Leaving politics aside, do deficits matter? V.P. Cheney famously quipped that they do not. But most economists agree that they do. The standard textbook analysis is that deficits reduce national saving and drive up long-term interest rates, thus reducing private investment and thus sacrificing long-term economic growth.
There is plenty of empirical evidence to support this. Indeed, President Obama’s own budget director Peter Orszag, a distinguished economist and fiscal policy expert (another disclosure: Peter is a good friend and co-author of mine, despite our policy disagreements) has an influential paper on this topic. The full paper (with Bill Gale) appeared in the Brookings Papers on Economic Activity, but a more reader-friendly summary is available from their piece in the Economist’s Voice.
Keep in mind that this article was written in 2004, back when annual deficits were projected to run 3.5 percent of GDP. In contrast, current deficits are running about double that (although, admittedly, no one expects the current level of deficit spending to persist once the economy improves and we stop spending like drunken sailors in an attempt to stem the decline).

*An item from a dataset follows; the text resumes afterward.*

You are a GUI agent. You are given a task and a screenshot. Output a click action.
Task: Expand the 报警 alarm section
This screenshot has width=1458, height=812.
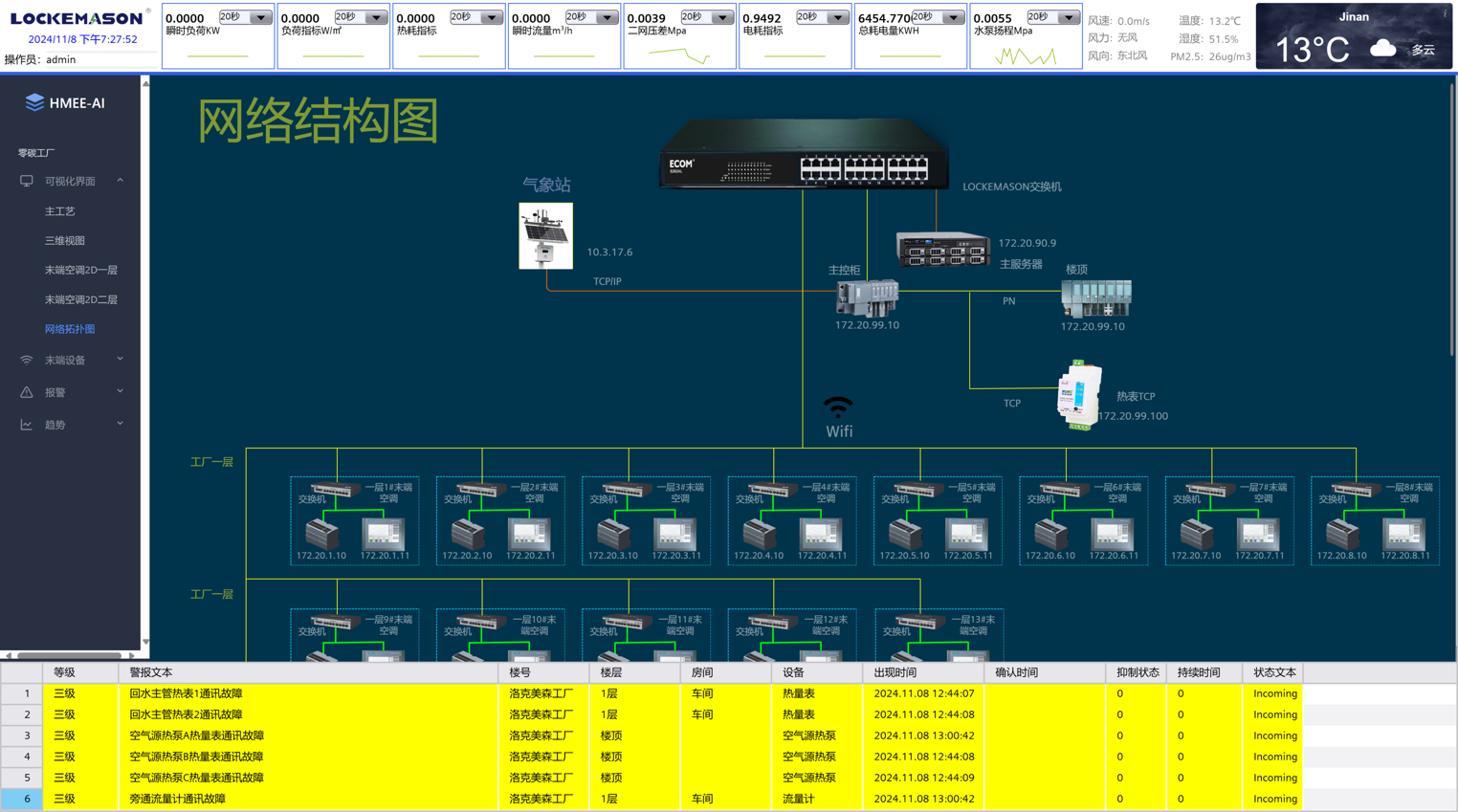[x=72, y=392]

Here is what Gale and Orszag said then:
“Under reasonable projections, the unified budget deficits over the next decade will average 3.5 percent of GDP. Compared to a balanced budget, the unified budget deficits will reduce annual national income a decade hence by 1 to 2 percent (or roughly $1,500 to $3,000 per household per year, on average), and raise average long-term interest rates over the next decade by 80 to 120 basis points. Looking out beyond the next decade, the budget outlook grows steadily worse. Over the next 75 years, if the tax cuts are made permanent, this nation’s fiscal gap amounts to about 7 percent of GDP. The main drivers of this long-term fiscal gap are, in order, the spending growth associated with Medicare and Medicaid, the revenue losses from the 2001 and 2003 tax cuts, and increases in Social Security costs. The nation has never before experienced such large long-term fiscal imbalances. They will gradually impair economic performance and living standards, and carry with them the risk of a severe fiscal crisis.”
I am heartened that OMB Director Orszag understands the serious long-term consequences of our nation’s fiscal imbalance. Of course, Peter and I will likely disagree on how to fix the problem (he will want to rely primarily on taxes, whereas I would prefer to first go after spending). But future generations had better hope that our elected officials find a way to compromise, do some of both, and get this nation back on a sustainable fiscal path.